- SOURCE DOCUMENT -
■ ■ ■ ■ ■ ■ ■
SYRIA STRIKE SHELVED
U.S.-RUSSIAN DEAL AVERTS MILITARY ACTION
GENEVA — A diplomatic breakthrough Saturday on securing and destroying Syria’s chemical weapons stockpile averted the threat of U.S. military action for the moment and could swing momentum toward ending a horrific civil war.
Marathon negotiations between U.S. and Russian diplomats at a Geneva hotel produced a sweeping agreement that will require one of the most ambitious armscontrol efforts in history.
The deal involves making an inventory and seizing all components of Syria’s chemical weapons program and imposing penalties if President Bashar Assad’s government fails to comply will the terms.
After days of intense day-and-night negotiations between U.S. Secretary of State John Kerry and Russian Foreign Minister Sergey Lavrov and their teams, the two powers announced they had a framework for ridding the world of Syria’s chemicals weapons.
The U.S. says Assad used chemical weapons in an Aug. 21 attack on the outskirts of Damascus, killing more than 1,400 civilians. That prompted President Barack Obama to ready American airstrikes on his order — until he decided to ask for authorization from the U.S. Congress. Then came the Russian proposal, and Obama asked Congress to delay a vote.
Blasted by McCain
Republican Senators John McCain and Lindsey Graham, who are among Obama’s sharpest foreign policy critics, blasted the agreement as “an act of provocative weakness” by America that will embolden enemies such as Iran as it continues its push for a nuclear weapon.
“What concerns us most is that our friends and enemies will take the same lessons from this agreement: They see it as an act of provocative weakness on America’s part,” McCain and Graham said in a joint statement. “We cannot imagine a worse signal to send to Iran as it continues its push for a nuclear weapon.”
House Democratic leader Nancy Pelosi said the deal represented “significant progress” in efforts by the U.S. to prevent the use of weapons of mass destruction.
Obama: ‘An important step’
President Obama said the deal “represents an important, concrete step toward the goal of moving Syria’s chemical weapons under international control so that they may ultimately be destroyed.”
“This framework provides the opportunity for the elimination of Syrian chemical weapons in a transparent, expeditious and verifiable manner, which could end the threat these weapons pose not only to the Syrian people but to the region and the world,” he said in a statement.
Kerry and Lavrov said they agreed on the size of the chemical weapons inventory, and on a speedy timetable and measures for Assad to do away with the toxic agents.
But Syria, a Moscow ally, kept silent on the development, while Obama made clear that “if diplomacy fails, the United States remains prepared to act.”
1 week for Assad to comply
The deal offers the potential for reviving international peace talks to end a civil war that has claimed more than 100,000 lives and sent 2 million refugees fleeing for safety, and now threatens the stability of the entire Mideast.
Kerry and Lavrov, along with the U.N.-Arab League envoy to Syria, Lakhdar Brahimi, said the chances for a follow-up peace conference in Geneva to the one held in June 2012 would depend largely on the weapons deal.
The U.S. and Russia are giving Syria just one week, until Sept. 21, to submit “a comprehensive listing, including names, types and quantities of its chemical weapons agents, types of munitions, and location and form of storage, production, and research and development facilities.”
International inspectors are to be on the ground in Syria by November. During that month, they are to complete their initial assessment and all mixing and filling equipment for chemical weapons is to be destroyed. They must be given “immediate and unfettered” access to inspect all sites.
■ ■ ■ ■ ■ ■ ■
- DATA -
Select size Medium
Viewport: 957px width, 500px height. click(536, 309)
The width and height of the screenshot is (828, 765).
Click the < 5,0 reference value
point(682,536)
■ ■ ■ ■ ■ ■ ■
- DESCRIPTION OF THE TASK -
In the news article about the U.S.-Russian deal on Syria, by what date must Syria submit a comprehensive listing of its chemical weapons?

- WRITTEN SOLUTION -
Sept. 21